This demonstration leaverages OpenWebUI Compatible Pipeline availalbe on GitHub/christian-taillon/open-webui-pipelines and the OpenWebUI Community as as Function: LlamaGuard.

LlamaGaurd

Based on the MLCommons taxonomy, the AI model has been trained to evaluate and assign safety labels across 13 distinct hazard categories, which are organized in the following table:

Category Code Hazard Type Description
S1 Violent Crimes Criminal acts involving violence
S2 Non-Violent Crimes Criminal acts without violence
S3 Sex-Related Crimes Criminal acts of sexual nature
S4 Child Sexual Exploitation Exploitation of minors
S5 Defamation False statements harming reputation
S6 Specialized Advice Potentially harmful guidance
S7 Privacy Personal information protection
S8 Intellectual Property Copyright and ownership issues
S9 Indiscriminate Weapons Weapons of mass destruction
S10 Hate Hate speech and discrimination
S11 Suicide & Self-Harm Self-destructive behavior
S12 Sexual Content Adult or explicit material
S13 Elections Electoral integrity issues

Demo 1: LlamaGuard Filter in Action


llama-guard In this demonstration, we see LLamaGuard’s privacy protection capabilities.

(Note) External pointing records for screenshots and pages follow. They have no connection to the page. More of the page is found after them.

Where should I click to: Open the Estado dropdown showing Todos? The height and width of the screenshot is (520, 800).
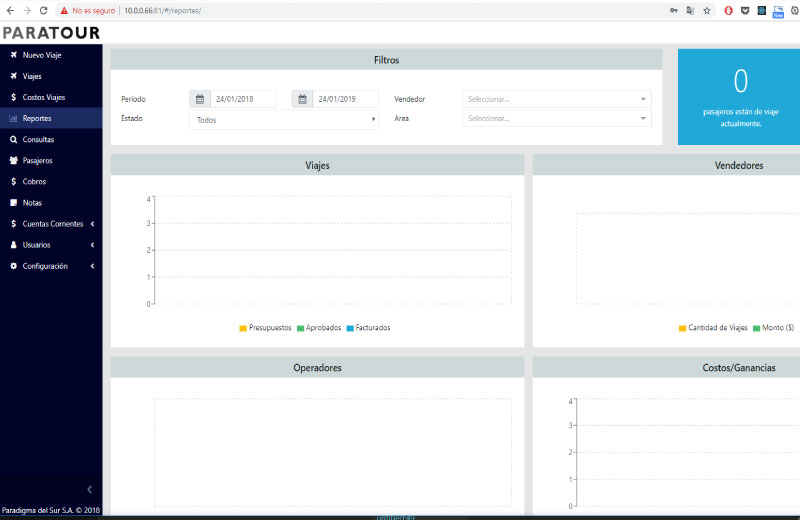pyautogui.click(x=283, y=120)
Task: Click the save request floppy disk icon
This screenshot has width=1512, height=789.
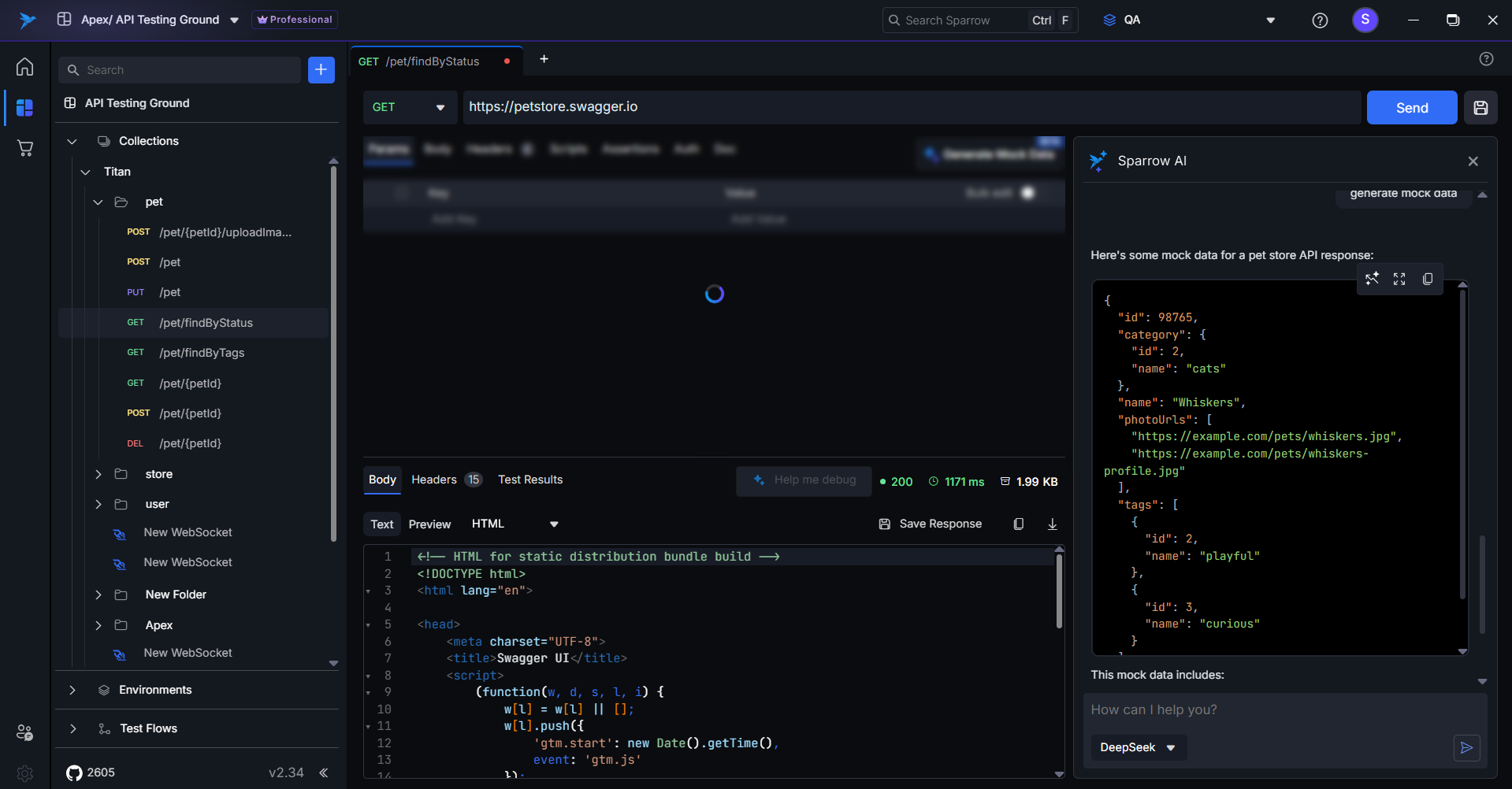Action: tap(1480, 108)
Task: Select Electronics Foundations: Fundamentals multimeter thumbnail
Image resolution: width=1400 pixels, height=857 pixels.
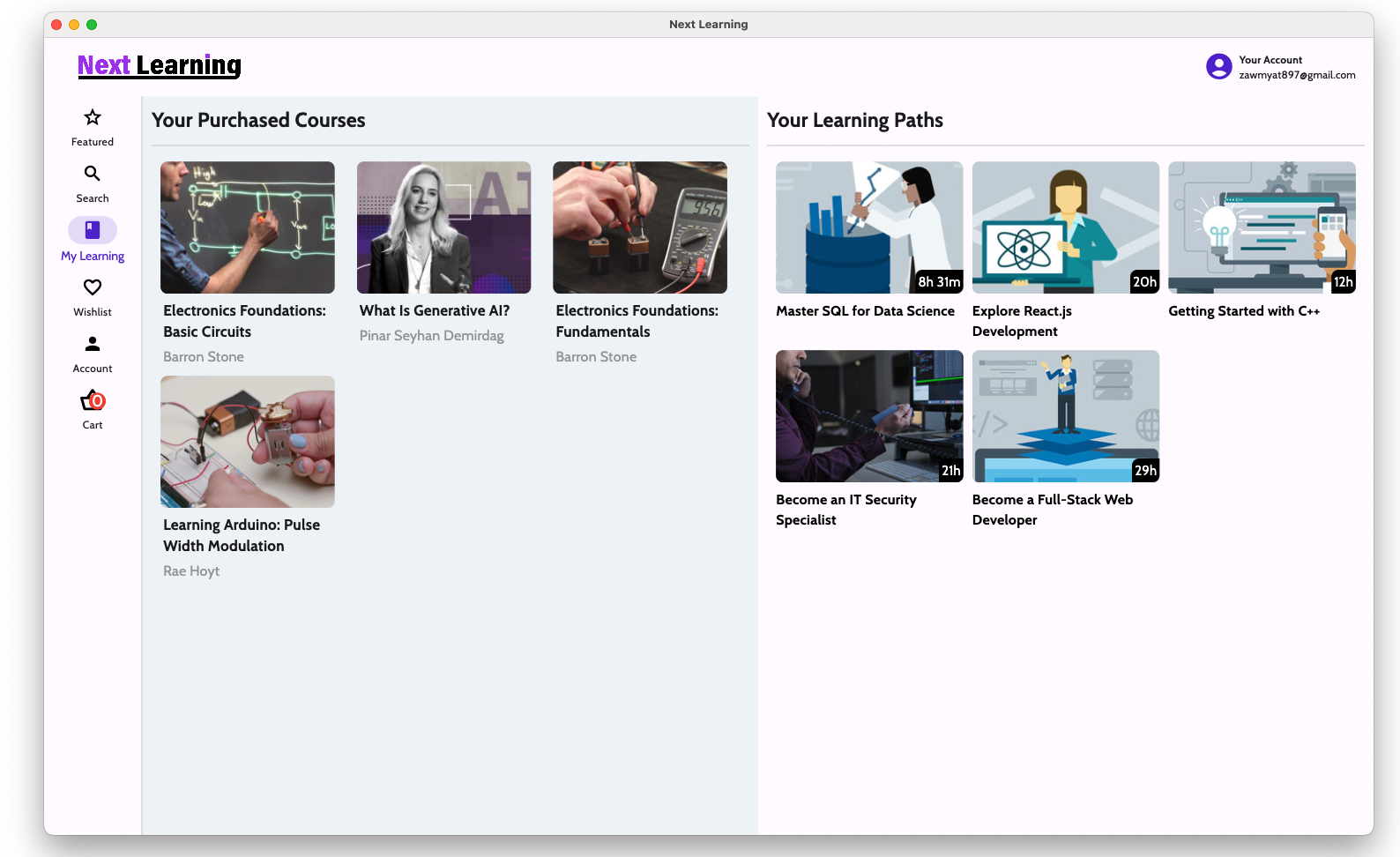Action: click(640, 227)
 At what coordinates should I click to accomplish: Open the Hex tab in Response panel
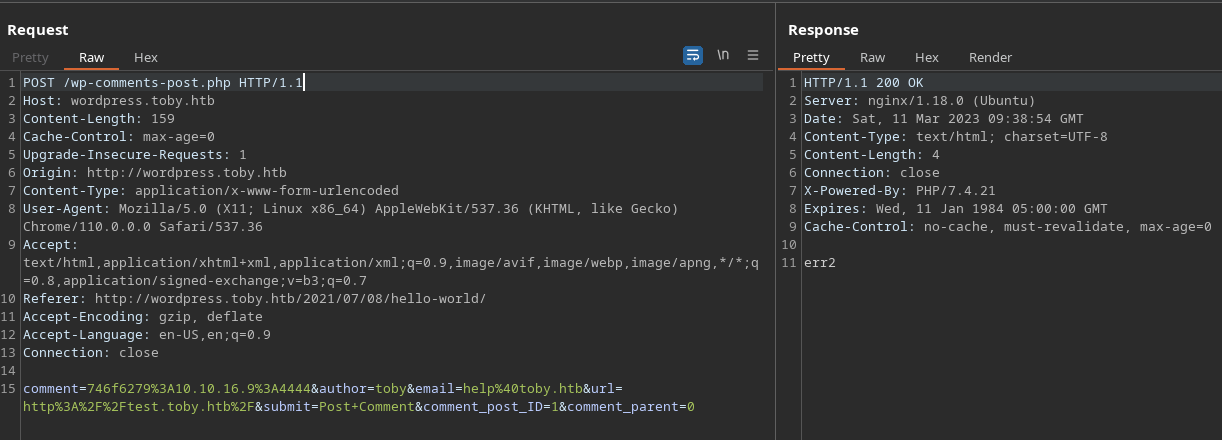tap(927, 58)
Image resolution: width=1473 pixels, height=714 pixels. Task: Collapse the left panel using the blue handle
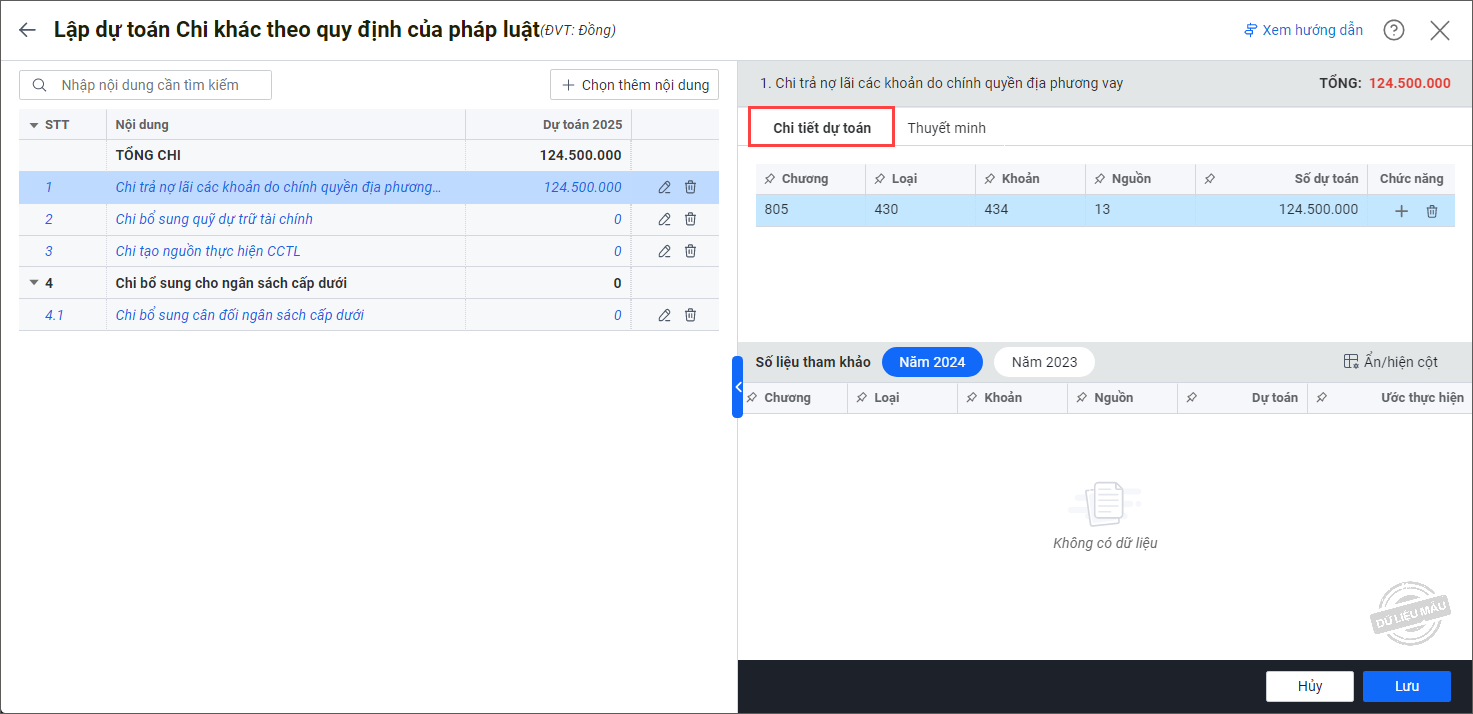click(738, 386)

No LlamaGuard Filter: Initially, a user sends sensitive personal information to an external model hosted on CloudFlare. Although the model recognizes this information is sensative and rejects the users request, the damage is done and the sensative information has left the users systems.

This is seen in the CloudFlare AI Gateway logs. LlamaGaurd Filter Enabled: Then the user sends the same prompt through LlamaGaurd Model configured to use the LlamaGaurd Filter.

With LLamaGuard enabled, the system intercepts and blocks the request. Instead of processing potentially sensitive data, the system returns a privacy violation notice.

Other Categories

A second example shows permitted content (how to adopt a Llama) vs. blocked content (how to steal a Llama) triggering a seperate LlamaGaurd unsafe category.

Demo 2: Customizable Security Controls


llama-guard_customization

The second demonstration showcases the OpenWebUI Filter Installation process and configuration options.

Not everyone will require the same use cases. Personally, I was primarily interested in LlamaGaurd for the probabilitic Privacy features as a second layer of preventing privacy related details from being sent to third party inference providers if my TokenGuard fails to properly sanitize the data.

The abilit to enable to disable certain filters therefore seemed to me to be a required feature.

  • Users can choose which LlamaGuard model they use (default= llama-guard3:8b).
  • Individual filter categories can be enabled or disabled

Note: Many OpenWeight Models are significantly less censored then closed source frontineir models.